A few minutes of surfing the Internet quickly reveals a disturbing trend: Americans are becoming increasingly fearful of the one institution that they have held with some degree of contempt since the nation’s founding, and that is their very government.
The cloud now hanging over America’s national mood is more understandable when we consider the escalation of events over the past decade. Somewhere between the clunky bookends of the terrorist attacks of Sept 11, 2001 and Edward Snowden’s NSA revelations of 2013, the United States began to appear less of a democratic superpower and more a repressive kingdom of fear, a neurotic empire of anxiety that trusts nobody, least of all itself.
Despite efforts to blame America’s slow-motion nervous breakdown on the Great Recession of 2008, that diagnosis shoots wide of the mark. Nevertheless, it can’t be denied that the government’s massive bailout of the bankers and corporations has created a level of political cynicism throughout America - and the world - that lacks historic parallels. At the very least, it rammed home the ugly truth that politicians are more comfortable in bed with corporate lobbyists than in Congress defending the rights of the taxpayers.

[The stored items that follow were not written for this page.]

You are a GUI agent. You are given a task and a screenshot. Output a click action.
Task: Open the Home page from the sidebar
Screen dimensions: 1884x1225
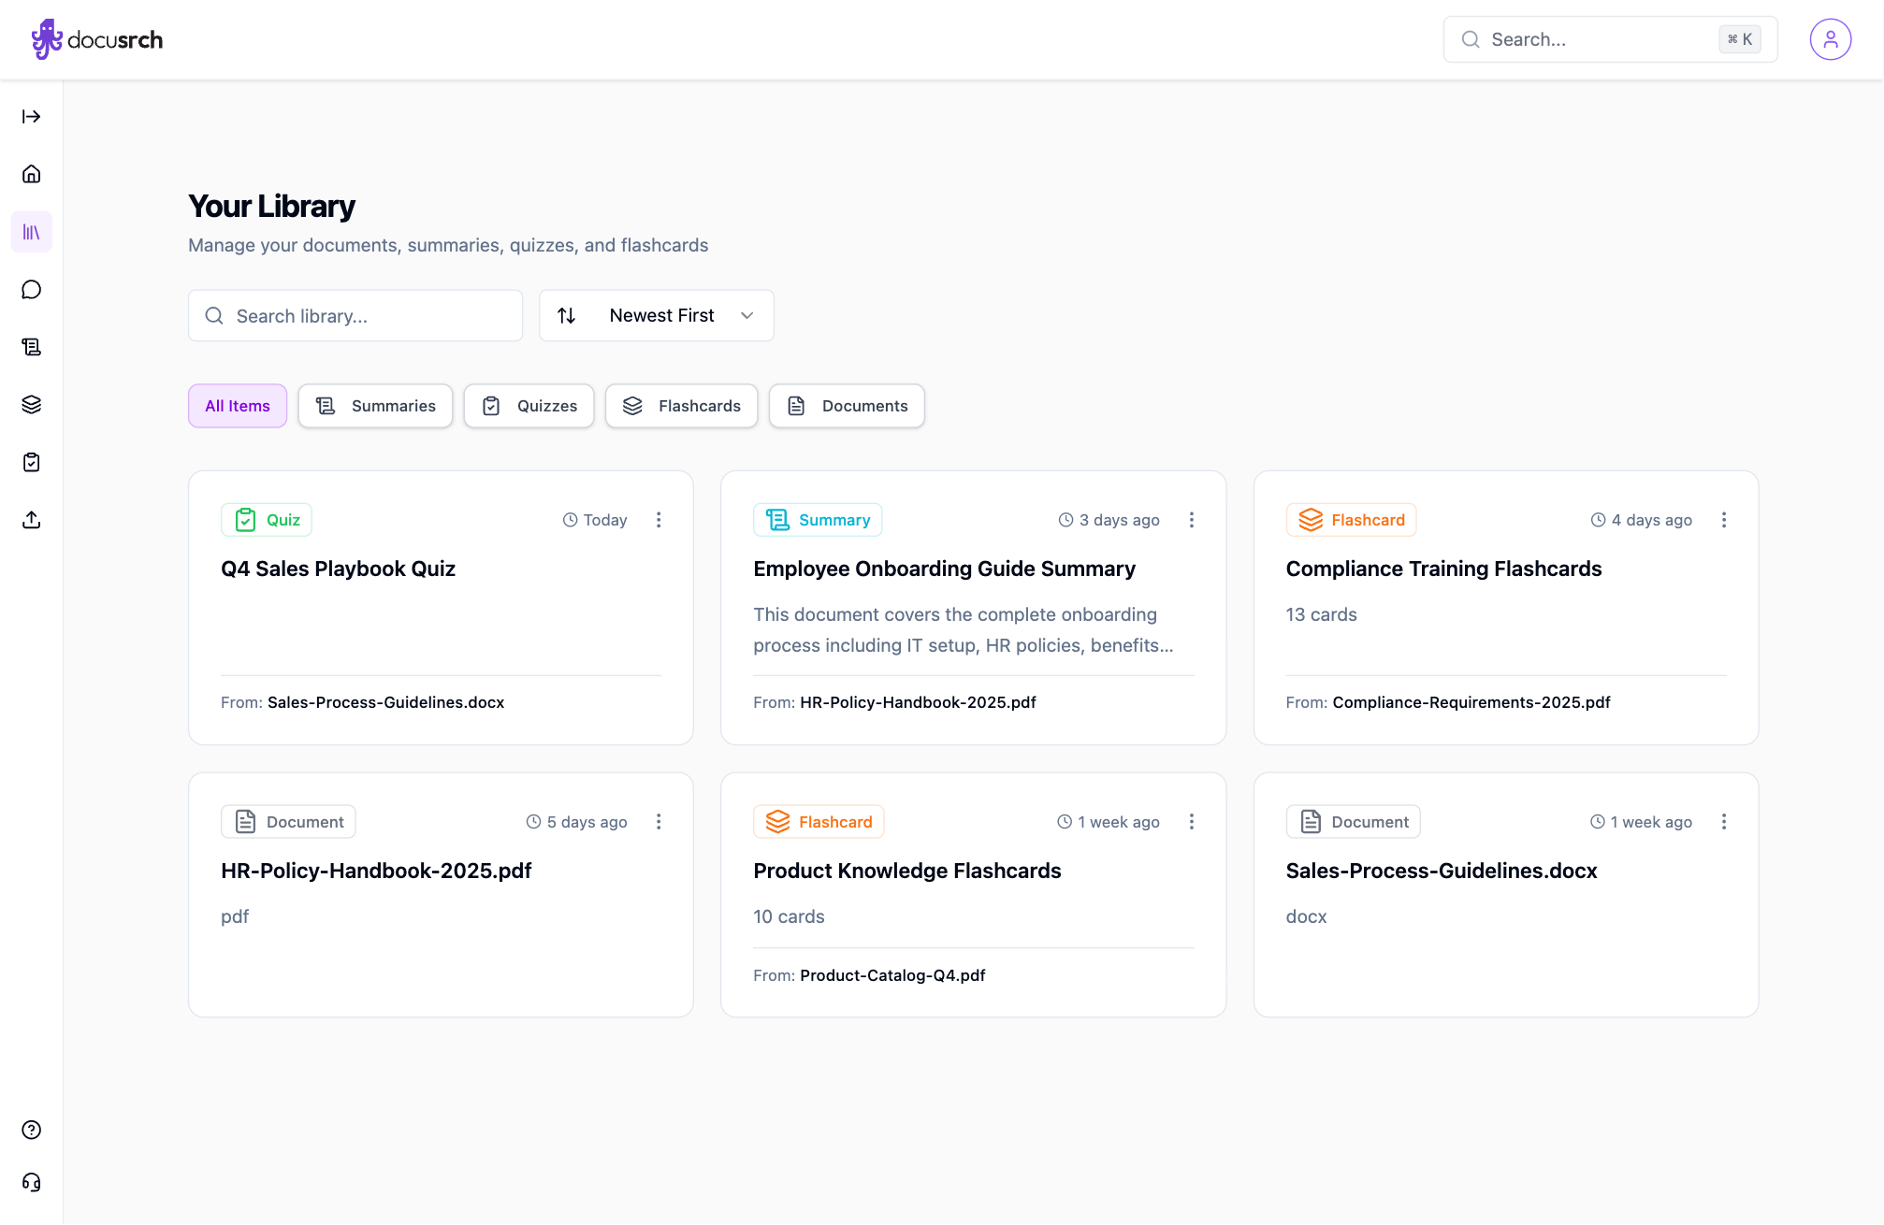[x=31, y=174]
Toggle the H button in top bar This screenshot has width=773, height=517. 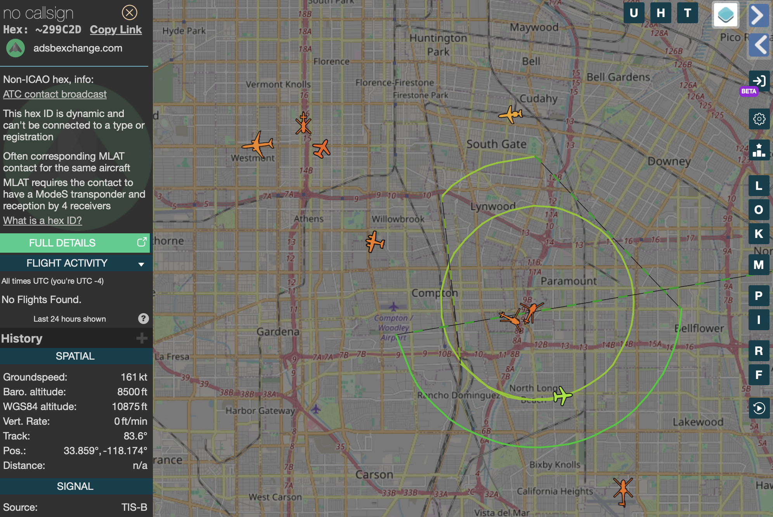coord(660,13)

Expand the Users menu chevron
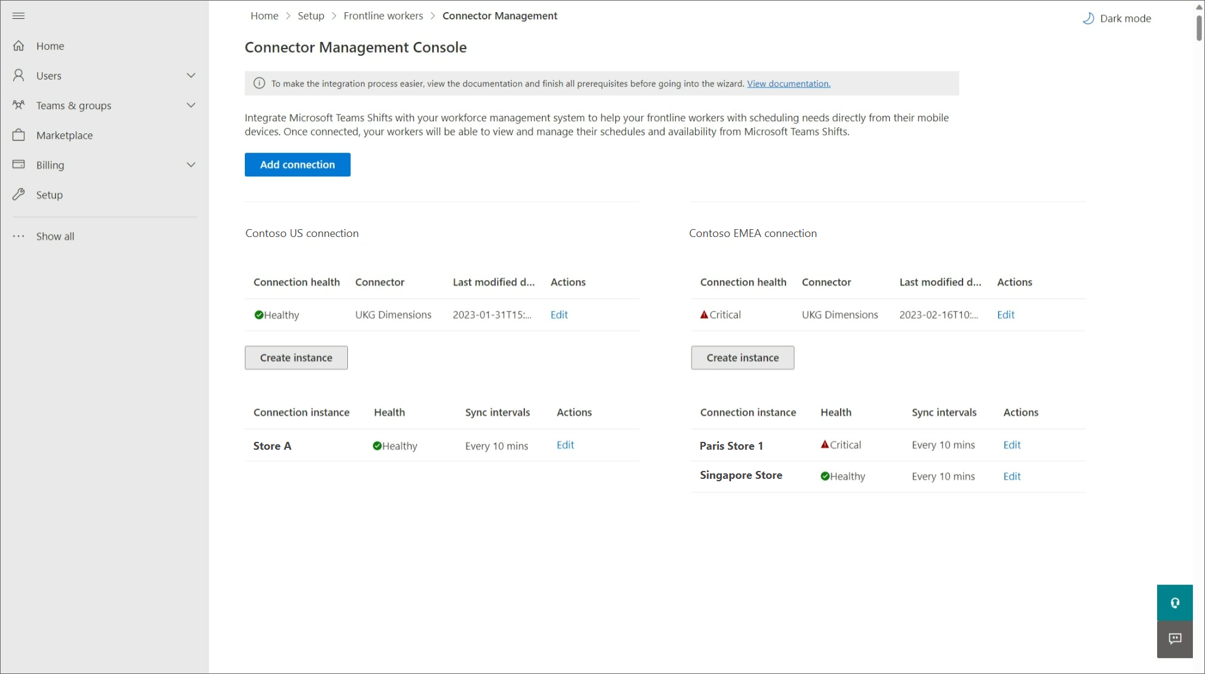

With that said, the current level of fear and loathing now weighing down American society did not take root at the local level. Instead, the fear seems to have trickled down from above, perspiration rolling down Washington's brow, so to speak, soaking the grassroots. The smell of fear is real, scientists say, and being scared is contagious.
In fact, the cornerstone in the foundation of our ‘Kingdom of Fear’ (the title of a 2003 book on the subject of America’s rising police state by the late Hunter S. Thompson) was set in place following the 9/11 terror attacks, when the entire nation was consumed by legitimate fear.

Although George W. Bush said Osama bin Laden attacked America because he “hated our freedoms,” the self-proclaimed ‘war president’ gave the Al-Qaeda leader exactly what he hoped to achieve by attacking America in the first place. With no loss of irony or shame, the Neocons opportunistically used the chaos of 9/11 as a convenient smokescreen to crack down on hard-fought civil liberties enshrined in the US Constitution.